Fair Algorithmic Ranking
hendrikboom writes:
Researchers at the Cornell and the Technische Univeritat Berlin and Cornell have studied the problem that more popular items get priority in search results, creating a positive feedback loop that unfairly deprecates other, equally valuable items.
Rankings are the primary interface through which many online platforms match users to items (e.g. news, products, music, video). In these two-sided markets, not only the users draw utility from the rankings, but the rankings also determine the utility (e.g. exposure, revenue) for the item providers (e.g. publishers, sellers, artists, studios).
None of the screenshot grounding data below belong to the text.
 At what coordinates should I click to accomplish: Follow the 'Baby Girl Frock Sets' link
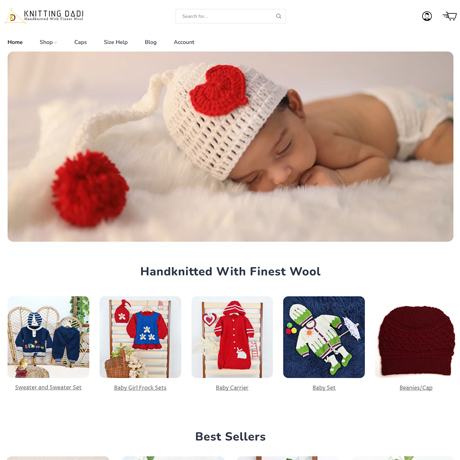(140, 388)
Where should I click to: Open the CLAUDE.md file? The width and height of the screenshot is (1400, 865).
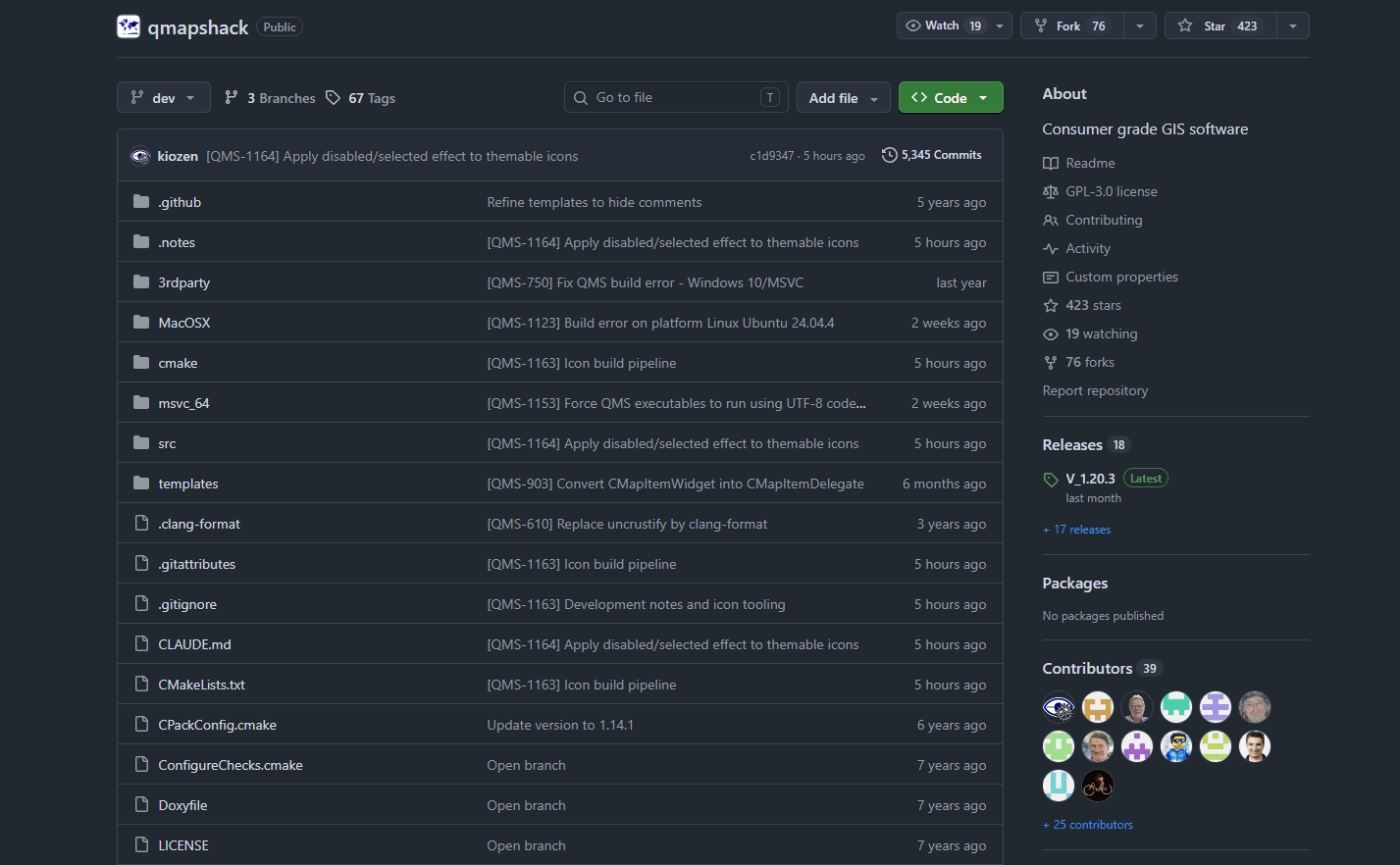194,644
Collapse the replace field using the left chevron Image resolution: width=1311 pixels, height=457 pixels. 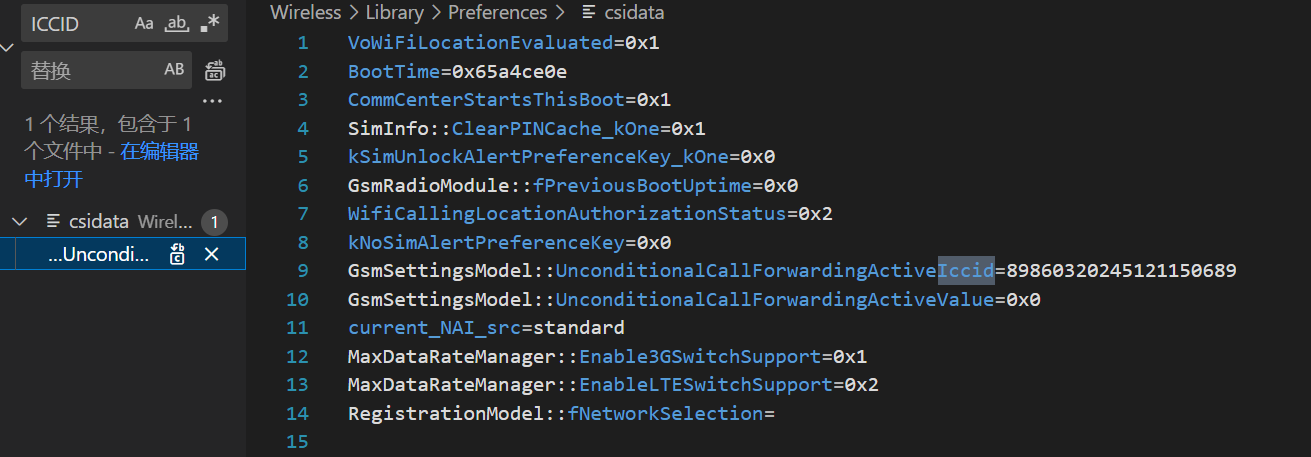tap(7, 46)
It has already been noted that myopically optimizing utility to the users - as done by virtually all learning-to-rank algorithms - can be unfair to the item providers. We, therefore, present a learning-to-rank approach for explicitly enforcing merit-based fairness guarantees to groups of items (e.g. articles by the same publisher, tracks by the same artist). In particular, we propose a learning algorithm that ensures notions of amortized group fairness, while simultaneously learning the ranking function from implicit feedback data. The algorithm takes the form of a controller that integrates unbiased estimators for both fairness and utility, dynamically adapting both as more data becomes available. In addition to its rigorous theoretical foundation and convergence guarantees, we find empirically that the algorithm is highly practical and robust.
Journal Reference:
Marco Morik, Ashudeep Singh, Jessica Hong, and Thorsten Joachims. 2020. Controlling Fairness and Bias in Dynamic Learning-to-Rank. In Proceedingsof the 43rd International ACM SIGIR Conference on Research and Development in Information Retrieval (SIGIR '20), July 25-30, 2020, Virtual Event, China.ACM, NewYork, NY, USA. DOI: https://doi.org/10.1145/3397271.3401100
Maybe this, if deployed widely, can help reduce the tendencies for discourse to develop isolated silos.